How can a double integral be used to estimate pi using Monte Carlo integration?

[Sonden]

Homework Statement

I am supposed to calculate/estimate pi using a Monte Carlo method. This is of course trivial: create N uniformly distributed random pairs (x,y) in [0,1]^2 and check how many, M, that have x^2+y^2<1. Then M/N=pi/4.

Now, the strange thing is that I am not supposed to do it that way. Instead I'm supposed to use a double integral (Monte Carlo integration): "At a first glance, this may not seem like a integration problem, but it can be formulated as such. Write down the (double) integral (and thus the expected value) that correspond to this procedure, i.e. the integral I = 4E[g(X)] = pi", where E[g(X)] is the expected value for a function g and X a random variable. I've glanced at it for several hours now, I still haven't got a clue how to do it. Of course,
$$\int_0^1 \int_0^{2 \pi}rdrd\theta=\pi$$
but is this useful here?

 

[Dickfore]

This seems dumb, since the upper bound of the integral w.r.t. $\theta$ contains the mathematical constant you are trying to evaluate. I think your initial approach is correct.

 

[vela]

I think your original idea, the one you ruled out, is the method intended in the problem. It is essentially evaluating a double integral. Why do you think you're not supposed to do it that way?

 

[HallsofIvy]

Homework Statement

I am supposed to calculate/estimate pi using a Monte Carlo method. This is of course trivial: create N uniformly distributed random pairs (x,y) in [0,1]^2 and check how many, M, that have x^2+y^2<1. Then M/N=pi/4.

Now, the strange thing is that I am not supposed to do it that way. Instead I'm supposed to use a double integral (Monte Carlo integration): "At a first glance, this may not seem like a integration problem, but it can be formulated as such. Write down the (double) integral (and thus the expected value) that correspond to this procedure, i.e. the integral I = 4E[g(X)] = pi", where E[g(X)] is the expected value for a function g and X a random variable. I've glanced at it for several hours now, I still haven't got a clue how to do it. Of course,
$$\int_0^1 \int_0^{2 \pi}rdrd\theta=\pi$$
but is this useful here?

Useful? If that weren't true this method of approximating $\pi$ wouldn't work!

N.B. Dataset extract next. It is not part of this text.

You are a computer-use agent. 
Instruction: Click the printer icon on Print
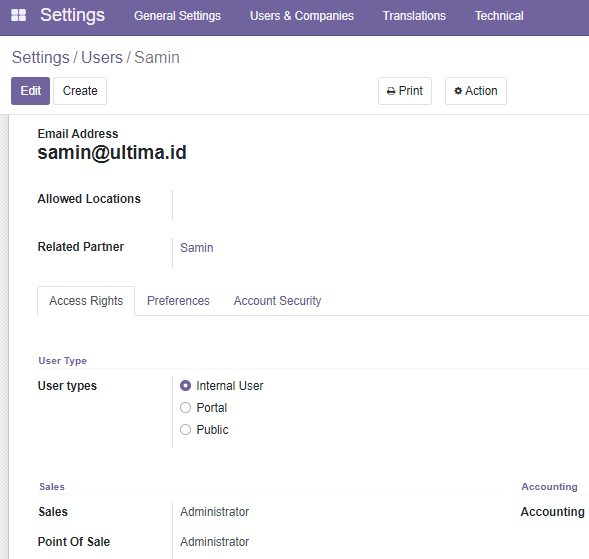391,91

The whole point is that since that integral is equal to $\pi$, approximating that integral, with a Monte Carlo method, approximates $\pi$.

 

[Sonden]

vela: because the teacher wants MC *integration* (that the unit circle's area is pi perhaps follows from integration but...). :)

Is this true?:

4 times the expected value for a function g(X,Y), where X, Y are random variables with some probability distribution f(x,y), is

$$4E[g(X,Y)]=4\int\int_{\mathbb{R}^2}g(x,y)f(x,y)dxdy$$

Then if f(x,y)=1/4 in [-1,1]^2 and 0 elsewhere,

$$4\int\int_{\mathbb{R}^2}g(x,y)f(x,y)dxdy=\int\int_{[-1,1]^2}g(x,y)dxdy$$.

Now if g(x,y)=1 inside the unit circle and 0 elsewhere, we get

$$4E[g(X,Y)]=\int\int_{unit \; circle}dxdy=\pi$$

so

$$\pi/4=E[g(X,Y)] \approx 1/N\sum_{i=1}^N g(x_i,y_i)$$

according to the law of large numbers (I think?), where (x_i, y_i) are random pairs with f:s distribution, ie they are uniformly distributed on [-1,1]^2 and g(x_i,y_i)=1 if they are inside the unit circle, ie if x_i^2+y_i^2<1, and g(x_i,y_i)=0 otherwise (that is, between the unit circle and [-1,1]^2). Is this derivation correct?

 

[vela]

You do realize, I hope, that you essentially just rederived the "trivial" method you alluded to in your first post.

 

[Sonden]

But this time I used the law of large numbers, so I know that I can get as close to pi as I wish by taking N large enough. Which was obvious from the start, but still... ;)

 

[Dickfore]

If you denote:

$$I(A) = \left\{\begin{array}{ll} 1&, A \, \mathrm{occurs} \\ 0 &, \bar{A} \, \mathrm{occurs} \end{array}\right.$$

the indicator of a random event A ($P(A) = p, P(\bar{A}) = q, \, p + q = 1$), then:

$$E(I) = 1 \cdot p + 0 \cdot q = p$$

and

$$\sigma^{2}(I) = (1 - p)^2 \cdot p + (0 - p)^2 \cdot q = p q^{2} + p^{2} q = p q (p + q) = p q = p(1 - p) \le \frac{1}{4}$$

Thus, this random variable satisfies the provisions of the Law of Large numbers and the sample mean is a good estimate of the probability of the event.